Whether the Düsseldorf parade will take a shot at the refugee situation remains a secret, Hans-Peter Suchand, press spokesman for the city's Carnival committee, told DW: "You'll have to watch the parade on Rose Monday to find out."

design for Rose Monday Parade float
Cologne and its "Impaired Vision"Image: picture-alliance/dpa

Unlike the Rhineland's major Carnival hotspots, the Hessian town of Fritzlar has banned all refugee-related topics from its annual parade, while the parade in the town of Rheinberg was canceled altogether for safety concerns.

Musicians have picked up on recent developments, too. "Our world is upside down," the Cologne band Höhner sings. "People are on their way, looking for a new home / No matter, where they're from or where they're going, it's a chance for all of us - so,welcome!"

No. 1 topic

Shows with music, elaborate dance routines and sketches that lampoon political and social developments are also wildly popular and generally sold-out.

This year, the "Stunksitzung," for example, will look at refugees.

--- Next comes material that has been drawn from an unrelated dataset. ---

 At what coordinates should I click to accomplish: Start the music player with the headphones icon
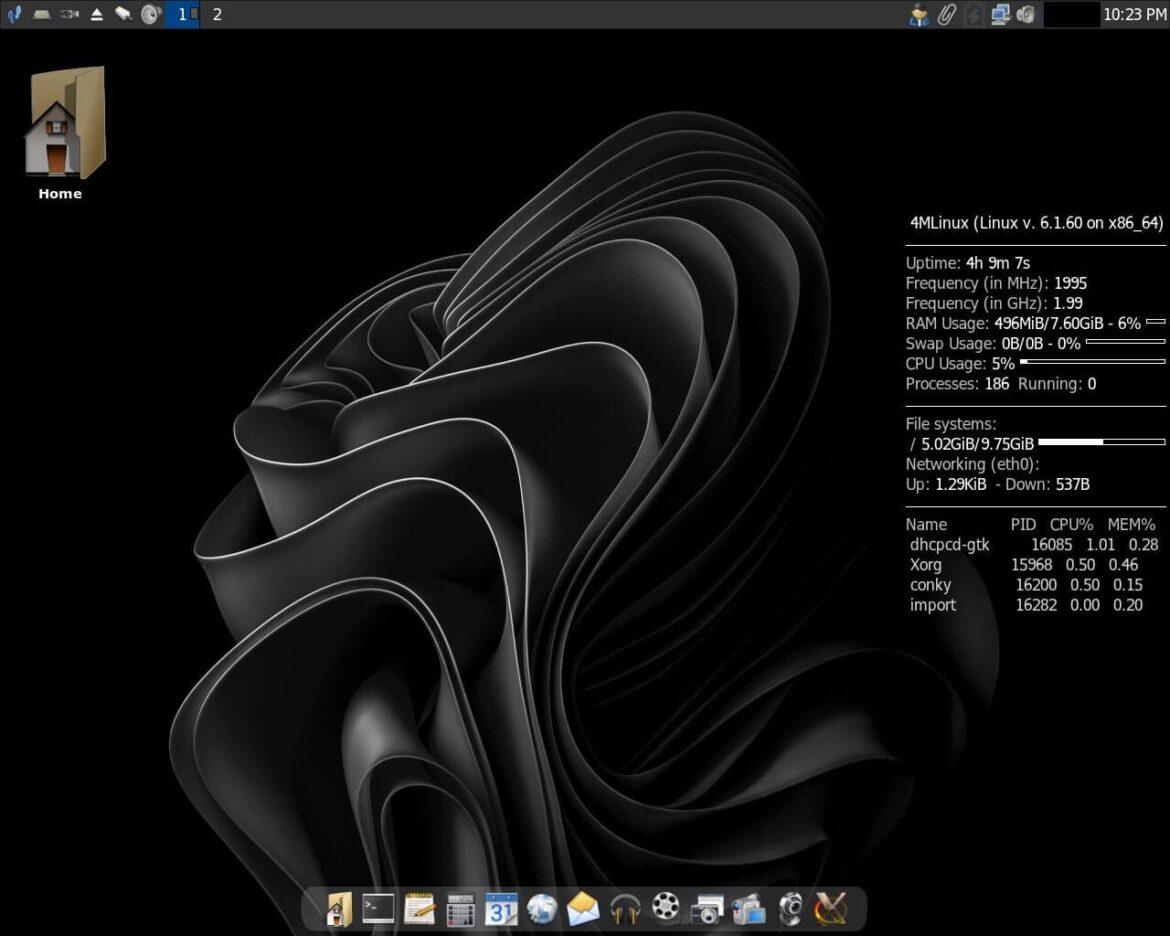click(624, 910)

A sketch has two old ladies invite a Syrian refugee over for Christmas, and after initial misgivings ("Next year, we'll just make do with a goose dinner again"), they find they actually have a lot in common with the asylum-seeker who lost his family on the boat ride across the Mediterranean Sea: The ladies were refugees during World War II.

Karneval Stunksitzung
A shared history is discovered at ChristmasImage: A. & W. Bartscher

The members of the group that stages the "Immisitzung" are all migrants in the first place. "Migration is our central topic anyway," says member Joschi Vogel, adding that the group actually had to cut some of its refugee-related sketches from the program because there were too many.

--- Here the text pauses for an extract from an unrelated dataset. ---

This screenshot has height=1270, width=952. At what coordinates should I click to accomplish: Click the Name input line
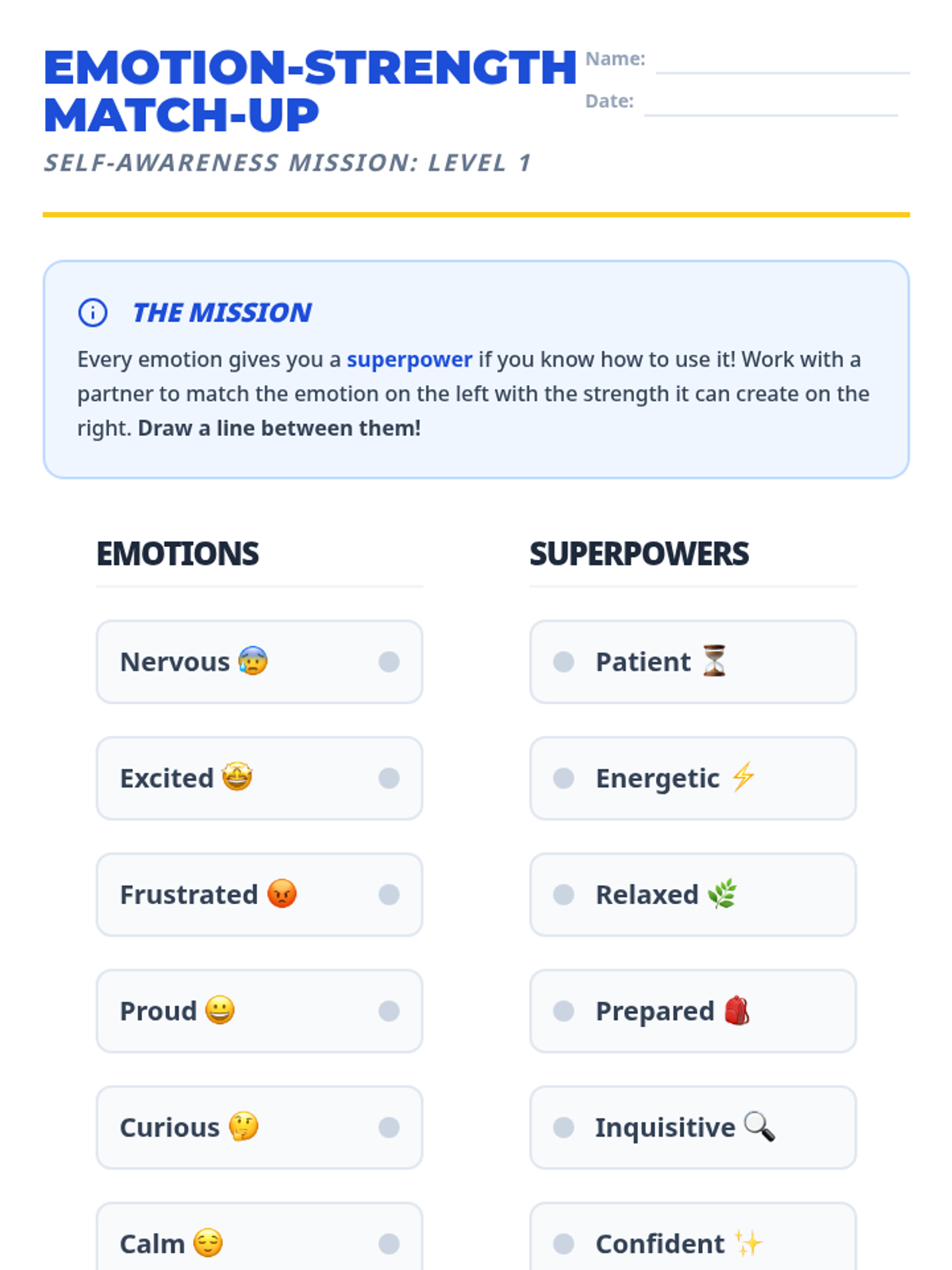(782, 64)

Stand-up comedians booked for Carnival events are of two minds about the issue.

Some recommend against attempting to exploit every topic, suggesting that the audience doesn't want to be reminded of the news. "It's hard to tackle the refugee situation in a humorous way," Jupp Menth argued.

His colleague Knack Deuser took a shot at Germany's anti-migrant PEGIDA group, joking that "whenever I see a picture of one of their Dresden rallies, I ask myself, 'Where's the flood of the century when you need it?'"

Flyer with explanations in German and Arabic und Arabisch
Carnival can be confusing to foreigners, so some German cities came up with a code of conductImage: Festkomitee des Kölner Karnevals von 1823 e.V.

In light of the recent sexual assaults, the Cologne parade and celebrations will be closely watched. Police plan to increase security, with several hundred officers from outside the city backing up the local forces. Organizers are stepping up their radio communications network, and security bases manned by police, municipal officers and psychologists will be set up at focal points.

Several cities - including Bonn, Cologne and Mönchengladbach - are distributing flyers that explain the Carnival code of conduct in German and Arabic. Sensitive issues include behavior that all who take part in Carnival are sure to encounter on the streets and in the bars: excessive drinking, dancing and kissing.